Investigative journalist Kashmir Hill’s research on how data collected can be used came up with an interesting hypothetical anecdote. In a Forbes blog six years ago, she cites the example of Target.
US-based retail giant Target Corporation once had to deal with an angry customer, whose high school-going daughter received emails that included advertisements for maternity clothing, nursery furniture, and pictures of smiling infants. When the manager called the father after a few days to apologise, the latter sheepishly said, "It turns out there have been some activities in my house I haven’t been completely aware of. She’s due (to deliver a child) in August."
A simple purchase made in any store can give out data that is stored forever, and multiple purchases add more data that maps life situations – in this case, a teenage pregnancy.
Now we know data is collected, algorithms run, and some meaningful insights derived – that is all good, but what about if this very data turns rogue. Not the data per se, but a leak has the potential to destroy lives. Remember Ashley Madison?

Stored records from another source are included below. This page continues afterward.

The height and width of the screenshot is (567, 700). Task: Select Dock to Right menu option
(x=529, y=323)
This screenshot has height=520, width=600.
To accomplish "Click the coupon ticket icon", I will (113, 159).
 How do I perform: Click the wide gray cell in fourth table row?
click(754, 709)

The website that facilitated extramarital affairs came under threat in July 2015 from a secret internet vigilante group that called itself 'The Impact Team'. Data was hacked, and the group threatened to reveal the affairs of users. To cut a long story short, money was extorted, data was leaked, resignations given, divorces filed, some high-profile individuals came in the limelight for the wrong reason, and there were also cases of people committing suicide.

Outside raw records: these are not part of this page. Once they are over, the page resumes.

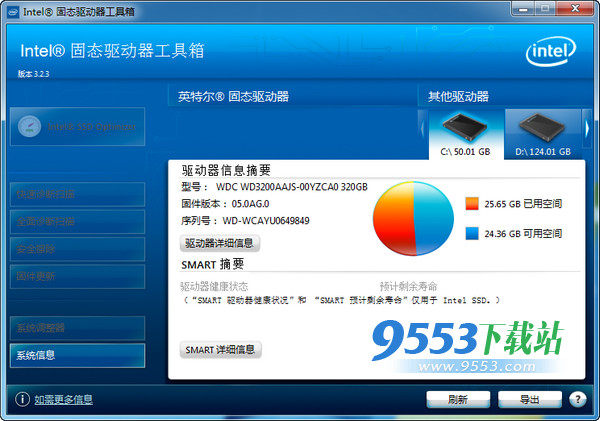This screenshot has height=421, width=600.
Task: Select the 全面诊断扫描 option
Action: coord(77,221)
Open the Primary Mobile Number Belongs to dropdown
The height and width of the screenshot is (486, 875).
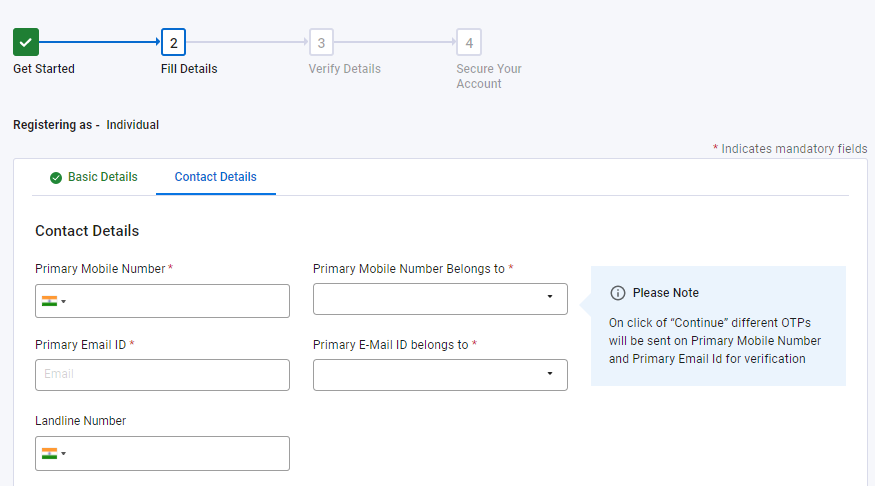coord(440,299)
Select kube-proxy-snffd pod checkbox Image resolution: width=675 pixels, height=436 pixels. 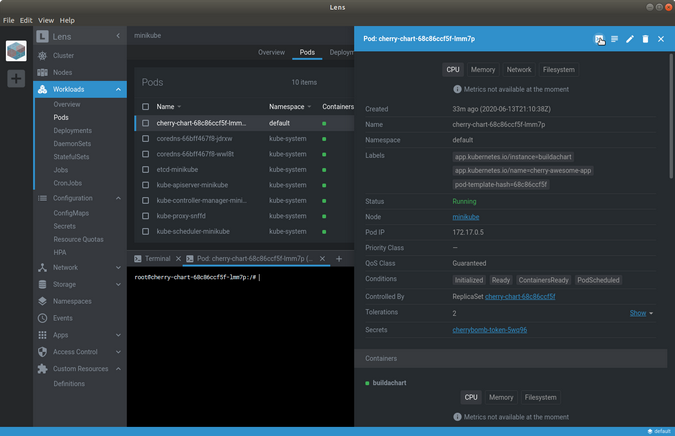(145, 216)
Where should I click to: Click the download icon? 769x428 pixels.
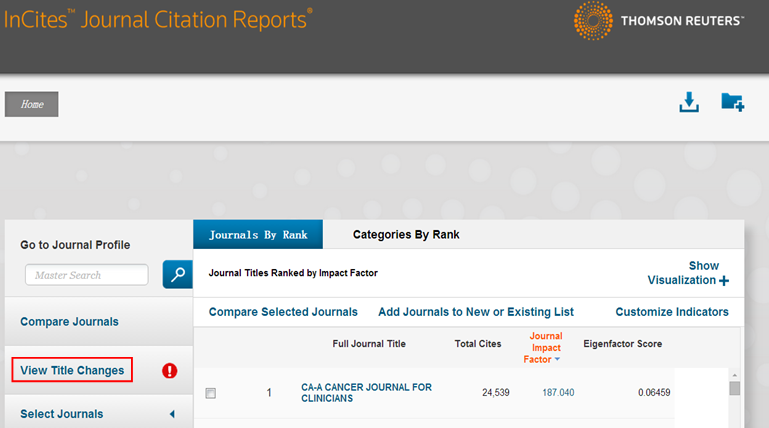tap(689, 103)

According to reports, those whose data had been hacked received emails with the subject 'You got busted'. The mail read, "Unfortunately your data was leaked in the recent hacking of Ashley Madison and I have your information. I have also used your user profile to find your Facebook page, using this I can now message all of your friends and family members."
The victims of the hack were asked to pay $500 in three days, failing which the group would contact their friends and family to expose them.
While Indian websites have yet not seen data hacks of this scale, the threat is very real. Arjun Jain, a Professor at IIT Bombay who specialises in data science and Artificial Intelligence, says:
"Social platforms like dating apps have an enormous amount of data about people and their interests. In principle, these platforms can leverage the fine-grained information they have collected and build powerful algorithms, which can match you with a date or a partner. These algorithms can perform much better than your friend, who has only a partial picture of your personality and tastes, and a limited pool of people to match you with. However, this same data gives the platforms enormous power over individuals and societies. There is also the ever-present threat of data leaks, which can be especially damaging given the personal nature of data these platforms collect."
Sumesh Menon, CEO of dating app Woo, is quick to quell fears. He says there is only so much technology can do with dating and maintaining relationships, adding,
"Simply putting it, Woo is only designed to bring people together based on the relative proximity in common interests. People match with whoever they want to match with. There's zero involvement of something like AI to tell you who you should match with. What dating sites can do best is provide a set of profiles for your liking, who we think suit you. We can only use Big Data until a certain level. Beyond that, we are not entitled to do anything."
Offering data – be it through the purchase of a juice box at the supermarket or the preferred age and qualification of the man you seek to marry – always comes with its risks. What we need to weigh is whether the end justifies the risks. But as always, it pays to be on the right side of not only the law, but also ethics and morality.